**TASK 1**. In the piece on cow's milk and PCR testing below, rewrite the paragraph that begins "The agency tested the sample" as a short bulleted list, keeping its main facts.
**TASK 2**. Continue the piece on cow's milk and PCR testing below, starting after its final sentence.
START DOCUMENT TEXT
What Cow’s Milk tells us about PCR testing

 

What Cow’s Milk tells us about PCR testing



The double standards of testing

The Food and Drug Administration (FDA) found 297 PCR-positive dairy product samples for H5N1 avian flu, including cottage cheese and sour cream.

Now, in covid times, one can imagine the headlines: cows' milk is a danger to human health as it transmits bird flu; it's time to quarantine all cows. Had the modellers been involved, we might have seen a call for a massive cull of bovines with screeches to stockpile prophylactic antivirals for millions - what happened in 2005.


However, this story has yet to hit the deadlines. Why? 


The agency tested the sample for viable replicating viruses using egg inoculation and found all were negative. Tests on  96 PCR-positive retail milk samples were negative. They then tested 201 more PCR-positive dairy product samples, including cottage cheese and sour cream. All were negative for viable virus.


The World Health Organization hastily put together a webinar on the public health risk of avian influenza (H5N1) detected in US dairy cattle. The expert reaction was reassuring.
END DOCUMENT TEXT
START DATA EXTRACT
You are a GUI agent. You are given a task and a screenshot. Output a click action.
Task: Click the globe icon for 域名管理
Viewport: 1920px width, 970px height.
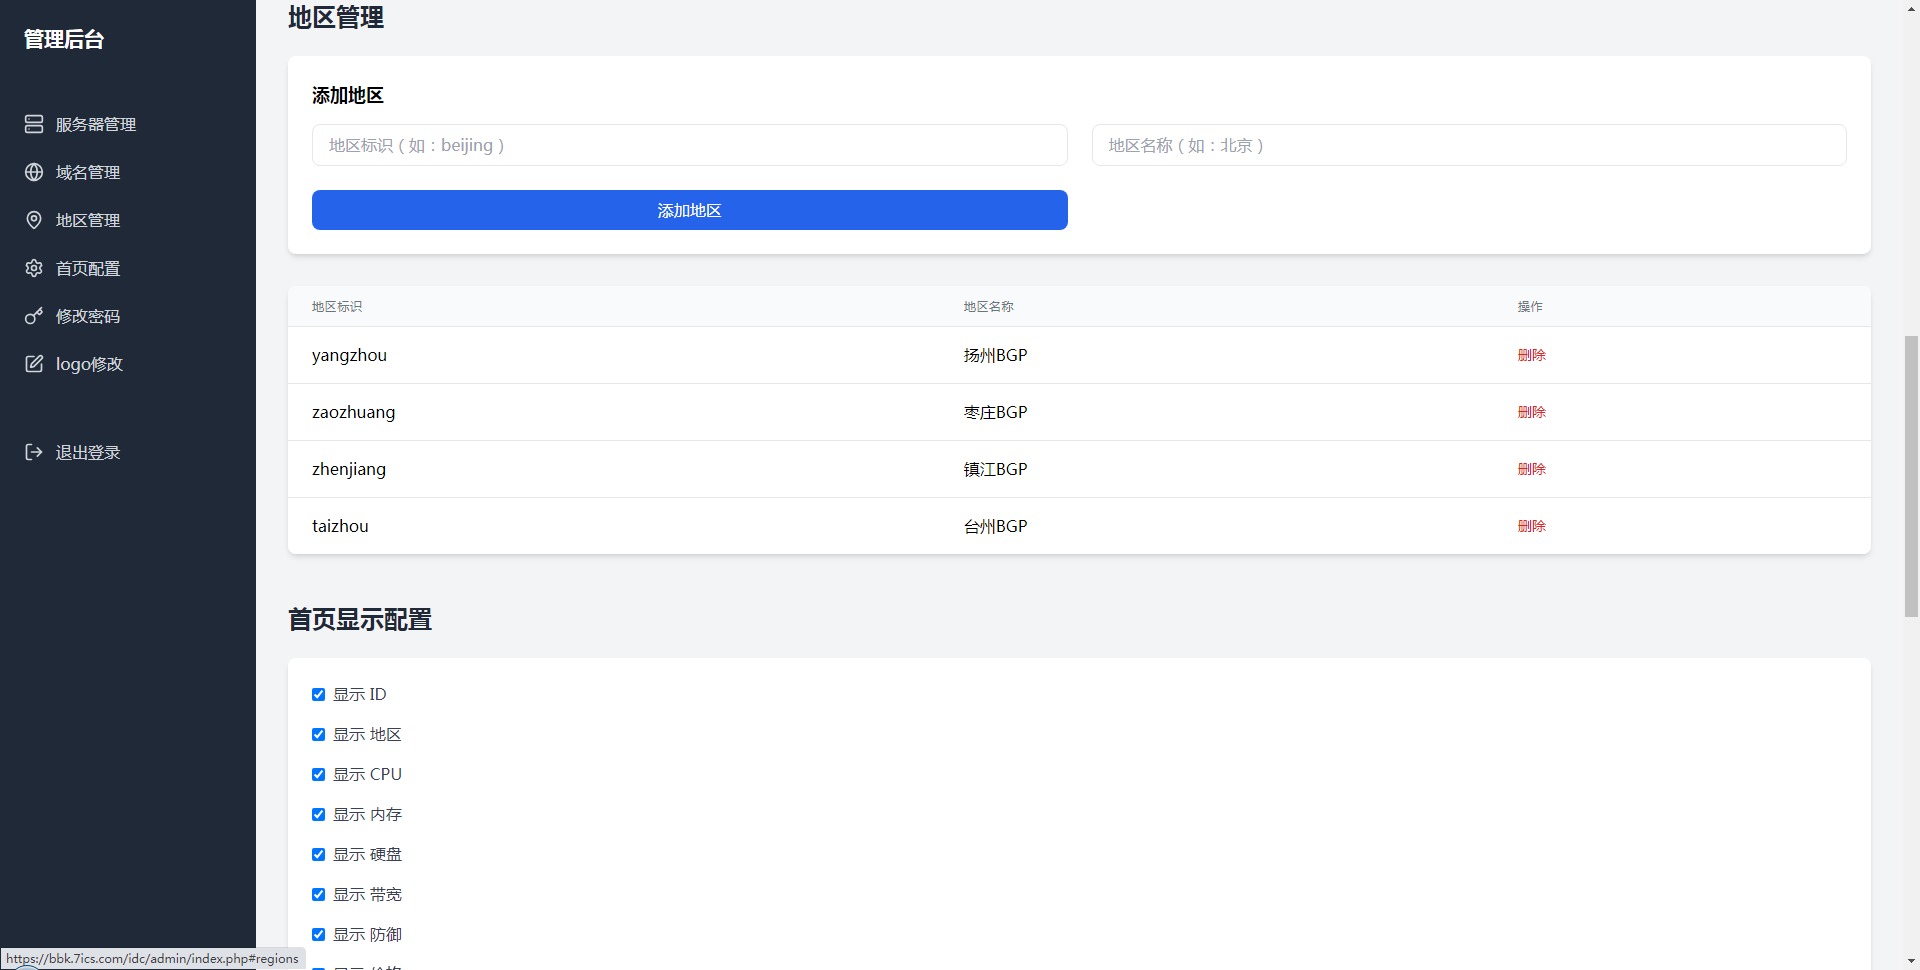pyautogui.click(x=34, y=172)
END DATA EXTRACT
**TASK OUTPUT 1**.
- The agency checked for viable replicating virus by egg inoculation, and every result was negative.
- 96 PCR-positive retail milk samples tested negative.
- 201 more PCR-positive dairy product samples, including cottage cheese and sour cream, were then tested.
- All of these were negative for viable virus.

**TASK OUTPUT 2**.
“The message was also reassuring in regard to food safety with pasteurization successful in limiting virus in consumer milk and milk products despite genetic material of the virus (but not infectious virus) being found in 20-40% of supermarket milk samples in the US. There are large amounts of infectious virus in the milk of heavily infected cows, and the finding of remnants of the virus in pasteurized products isn’t too surprising.”


But as one of TTE’s avid readers pointed out: 


“Imagine if they were this honest with COVID… that despite genetic material of the virus (but not infectious virus) being found in ... 


Instead, every scrap of RNA detected was added to the ‘positive cases de jour’ to scare the bejesus out of everyone… with the people with the genetic material of the virus (but not infectious) quarantined for two weeks…”


Here at TTE, we first started asking questions about PCR in 2020. We published our review on viral cultures in August 2020. We updated it four times and concluded that a Yes/No approach to the interpretation of PCR would result in misdiagnosis and segregation of large numbers of people who are no longer infectious and hence not a threat to public health. 


We offered no apologies for labouring this point: we’d already questioned whether mass testing for COVID-19 could do more harm than good and whether it was the end of clinical medicine as we knew it. 


A positive PCR is not predictive of infectiousness unless integrated with clinical decision-making of the individual being tested and an estimate of viral load to indicate the likelihood of being infectious. 


We remain concerned that the Covid Inquiry will fail to grasp this issue. If they don’t, everything that follows looks at skewed data on the number of cases, admissions, and deaths and, therefore, comes to erroneous conclusions.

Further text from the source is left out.